Document text
▼▼▼

Wednesday, September 15, 2004
By Becky Hopf
Tim and Simeon Castille were born only 17 months apart, so perhaps it's only natural that the two brothers from Birmingham are especially close. Housemates all of their young lives, they have chosen, at least for this year, to be college roommates as Tim begins his second year at the University of Alabama and Simeon steps into life as a college freshman. Both are majoring in communications.
Among the many things these two share in common is their destiny to play football for the Crimson Tide. Both were super-successful prep players at Birmingham's Briarwood Christian. When Tim was a mere eighth grader, his play at wide receiver helped Briarwood go undefeated and win the state championship. Tim caught 65 passes for 1,194 yards and 11 touchdowns that year alone. By the time he graduated from Briarwood, the tally was 4,122 yards and 163 career touchdowns, 41 of those on receptions. Simeon was a USA Today All-American in 2003, a defensive back who also starred on offense. He led Briarwood to the Class 5A state title in 2003.
College coaches yearned for both. But, while both brothers insist that they approached the recruiting process with open minds and sincerely entertained all possibilities, in the end, there was only one choice: Alabama.
That's because Tim and Simeon are Alabama football legacies, sons of one of the University of Alabama's favorite sons, All-American Jeremiah Castille. Jeremiah lettered for Alabama at defensive back for four seasons, from 1979-82. Alabama won the national championship his freshman season, 1979, going a perfect 11-0. Jeremiah and his Tide teammates won the Southeastern Conference Championship in 1981. During his Tide playing career, the Paul "Bear" Bryant-coached teams would go 39-8-1.
From Alabama, Jeremiah would take his game to the NFL, playing for the Tampa Bay Bucs from 1983-86 and the Denver Broncos from 1987-88. Both Tim and Simeon were born while their dad was playing at Tampa Bay.
Simeon's first memories of Alabama football date to first or second grade. He remembers seeing pictures of his dad in an Alabama uniform around the house and occasionally going to Tide football games.
"I also remember seeing some footage, video clips, when I was about eight, from Coach Bryant's last game," recalls Simeon. "We would ask my dad questions like what it was like to play for Bear Bryant. A lot of the times he told us that the most important things he taught them were about life and really not even about football and how Coach Bryant looked out for them and was kind of like a second father to them."
Tim's formal introduction that he recalls, into Alabama football came on the occasion of one of the program's biggest weekends. It was 1992 and the Tide was celebrating its football centennial, 100 years of gridiron greats and great moments. Naturally, his father was among those football legends that were brought back to campus to celebrate and be celebrated.
"I was probably seven or eight when we came for the Team of the Century," said Tim, a sophomore fullback. "They had this huge long line of people waiting to get my dad's autograph. I had no idea how famous he was here. We were living in Phenix City at the time, we were young and we hadn't really come up for many games because it was so far. But we came to that and it's probably the first thing that sticks out in my mind of my early memories of Alabama football. I was so young, that I don't really remember being awestruck by seeing any of those famous former players then. But I think it also had to do with who I'd already met. We lived around Woodrow Lowe and Eddie Lowe, Wilbur Jackson. So we were always around their kids and their families.

▲▲▲

What to work on
#1 Decide whether each statement agrees with the article on the Castille brothers, answering yes or no and quoting the words that settle it: (a) Tim and Simeon were born 17 months apart. (b) Both brothers are majoring in business. (c) Jeremiah Castille played for the Denver Broncos from 1983 to 1986.
#2 Write out the part of the article on the Castille brothers from "College coaches yearned" to "would go 39-8-1.", word for word.
#3 Extend the article on the Castille brothers, picking up after its final sentence.
None of the material that comes next has any bearing here.

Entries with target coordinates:
▼▼▼

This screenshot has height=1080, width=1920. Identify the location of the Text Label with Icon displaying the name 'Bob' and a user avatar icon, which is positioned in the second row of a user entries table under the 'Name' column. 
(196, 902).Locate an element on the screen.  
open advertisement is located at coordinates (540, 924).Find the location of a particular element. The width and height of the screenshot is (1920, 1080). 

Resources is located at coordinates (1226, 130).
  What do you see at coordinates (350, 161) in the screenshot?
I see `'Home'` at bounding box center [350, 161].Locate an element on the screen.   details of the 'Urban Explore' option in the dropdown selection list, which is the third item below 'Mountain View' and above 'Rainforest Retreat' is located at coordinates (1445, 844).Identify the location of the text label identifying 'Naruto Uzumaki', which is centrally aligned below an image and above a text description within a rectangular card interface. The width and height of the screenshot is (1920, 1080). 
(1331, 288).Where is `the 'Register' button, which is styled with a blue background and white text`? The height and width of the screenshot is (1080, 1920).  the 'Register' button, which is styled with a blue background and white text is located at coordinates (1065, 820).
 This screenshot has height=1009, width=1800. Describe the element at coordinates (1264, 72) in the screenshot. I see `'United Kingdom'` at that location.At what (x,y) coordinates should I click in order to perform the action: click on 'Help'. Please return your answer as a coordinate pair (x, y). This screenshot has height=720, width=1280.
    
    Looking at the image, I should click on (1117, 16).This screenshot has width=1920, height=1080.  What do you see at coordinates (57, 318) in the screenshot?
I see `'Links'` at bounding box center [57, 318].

▲▲▲

Answers to each task
#1
(a) Yes: "Tim and Simeon Castille were born only 17 months apart"
(b) No: "Both are majoring in communications."
(c) No: "playing for the Tampa Bay Bucs from 1983-86 and the Denver Broncos from 1987-88"

#2
College coaches yearned for both. But, while both brothers insist that they approached the recruiting process with open minds and sincerely entertained all possibilities, in the end, there was only one choice: Alabama.
That's because Tim and Simeon are Alabama football legacies, sons of one of the University of Alabama's favorite sons, All-American Jeremiah Castille. Jeremiah lettered for Alabama at defensive back for four seasons, from 1979-82. Alabama won the national championship his freshman season, 1979, going a perfect 11-0. Jeremiah and his Tide teammates won the Southeastern Conference Championship in 1981. During his Tide playing career, the Paul "Bear" Bryant-coached teams would go 39-8-1.

#3
"One of my favorite things, as I got older when I was recruited was being able to come down on the field and see the guys up close. That was probably the biggest thing for me, just to see that they were people just like you were. I think that helps you when you are able to be around the guys a little bit."
It was Tim, the oldest of the six Castille children, who made the first move.
"I don't think I've ever really felt any outside pressure from coming here and following my dad," said Tim. "But I think that's because my own expectations are so high. If I don't meet my expectations, then I probably won't meet anybody else's. I put a lot of pressure on myself to do well and somewhere down the road be an All-American and come in and make plays for this team. So the biggest pressure comes from me, not in what others expect me to be or who they compare me to."
Tim says, despite public speculation, family dinners were not spent discussing college football recruiting. "When we all get together, when we eat dinner, we really don't talk about it. My brother Simeon's funny and I have a younger brother, Caleb, who's just hilarious. So they can keep us laughing at the table. Now if it's just us guys, my brothers and my dad, then maybe we'll talk a little about football. But mostly family dinners are my brothers making us all laugh."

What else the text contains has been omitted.